Put each line of the entries below into a Markdown table with the columns "No." and "Text", numbering the rows in order and skipping blank lines. Leave the pictures out.
··· Input data ···
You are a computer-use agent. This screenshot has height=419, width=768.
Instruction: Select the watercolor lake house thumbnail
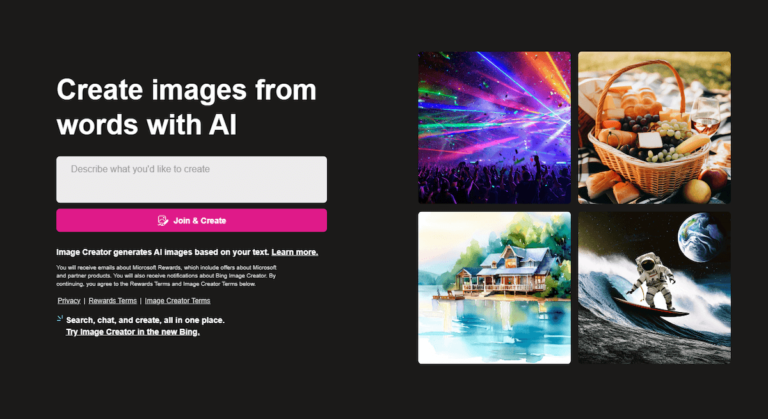pyautogui.click(x=494, y=288)
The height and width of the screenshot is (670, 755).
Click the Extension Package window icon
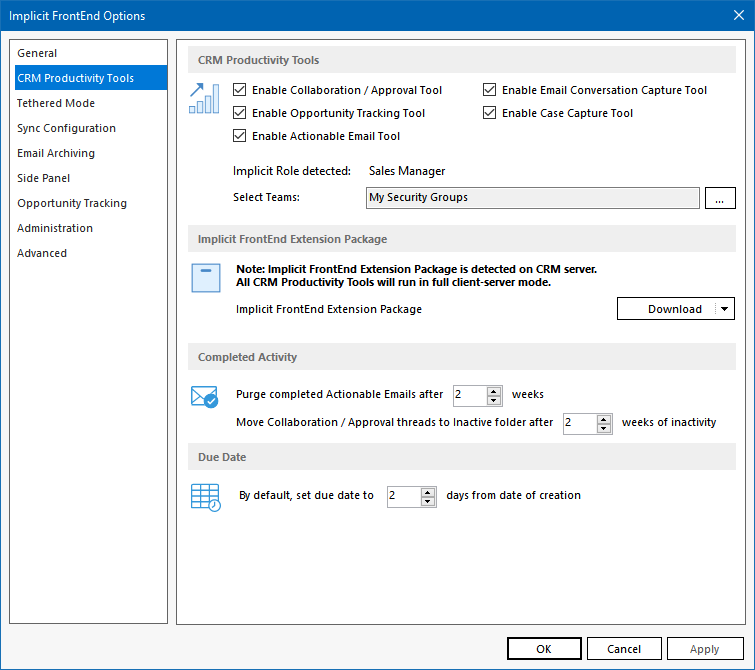pyautogui.click(x=205, y=279)
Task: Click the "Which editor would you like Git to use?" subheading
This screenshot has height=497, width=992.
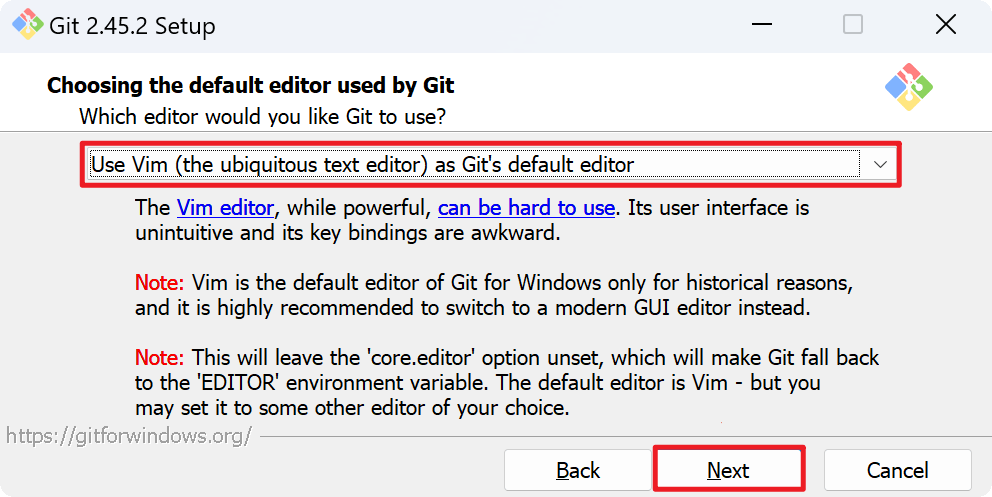Action: click(262, 116)
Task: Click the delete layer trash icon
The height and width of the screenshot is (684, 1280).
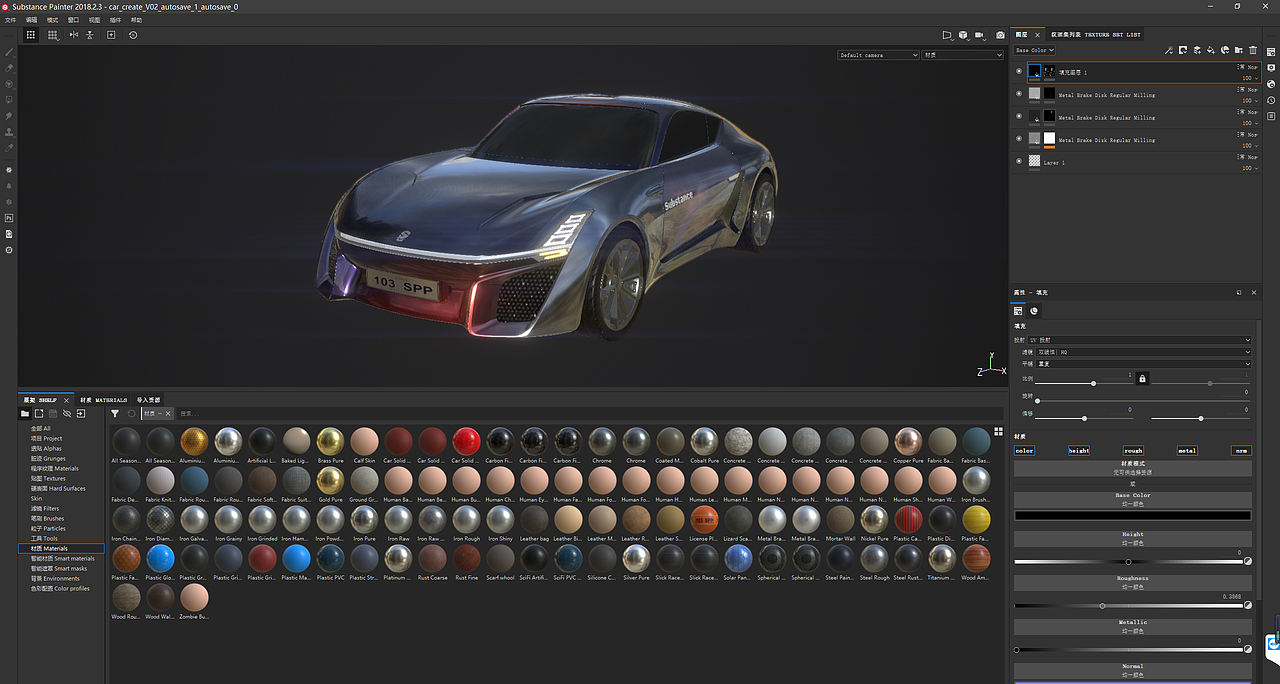Action: (1253, 50)
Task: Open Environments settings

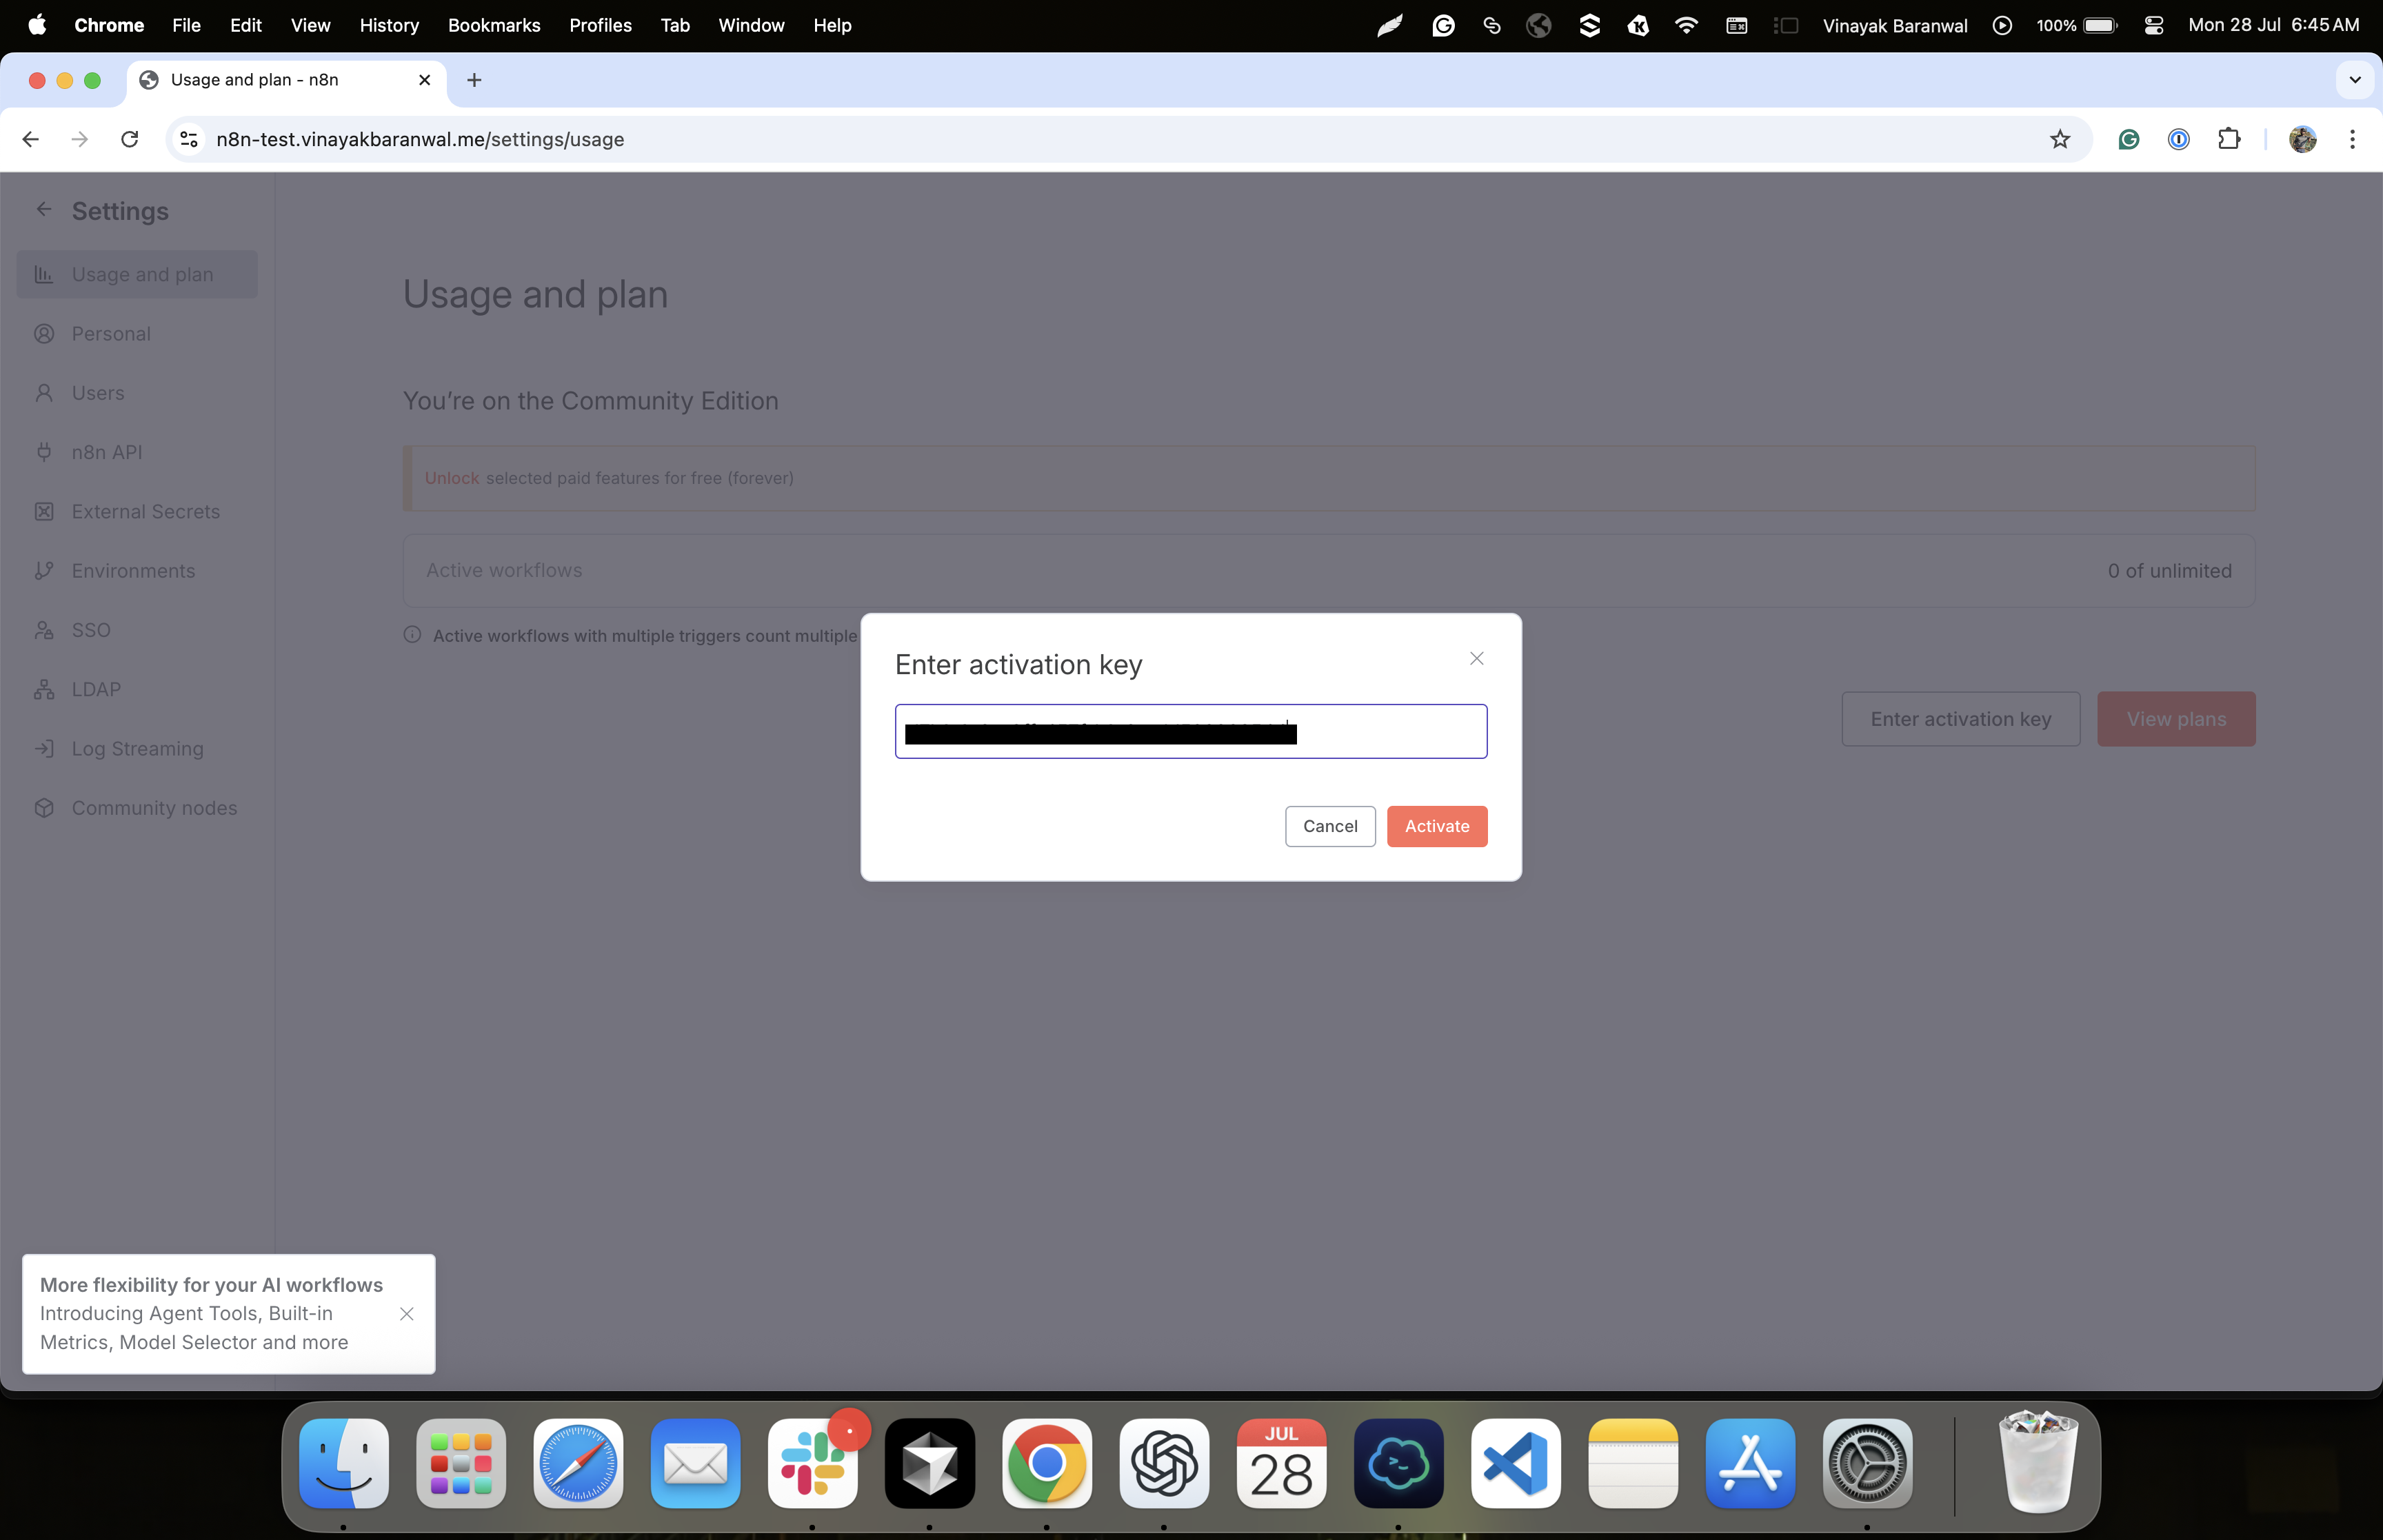Action: (x=133, y=570)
···
Answer below:
| No. | Text |
|---|---|
| 1 | You are a computer-use agent. This screenshot has height=419, width=768. |
| 2 | Instruction: Select the watercolor lake house thumbnail |
| 3 | pyautogui.click(x=494, y=288) |
| 4 | The height and width of the screenshot is (670, 755). |
| 5 | Click the Extension Package window icon |
| 6 | pyautogui.click(x=205, y=279) |
| 7 | Task: Click the "Which editor would you like Git to use?" subheading |
| 8 | This screenshot has height=497, width=992. |
| 9 | Action: click(262, 116) |
| 10 | Task: Click the delete layer trash icon |
| 11 | The height and width of the screenshot is (684, 1280). |
| 12 | Action: (1253, 50) |
| 13 | Task: Open Environments settings |
| 14 | Action: (x=133, y=570) |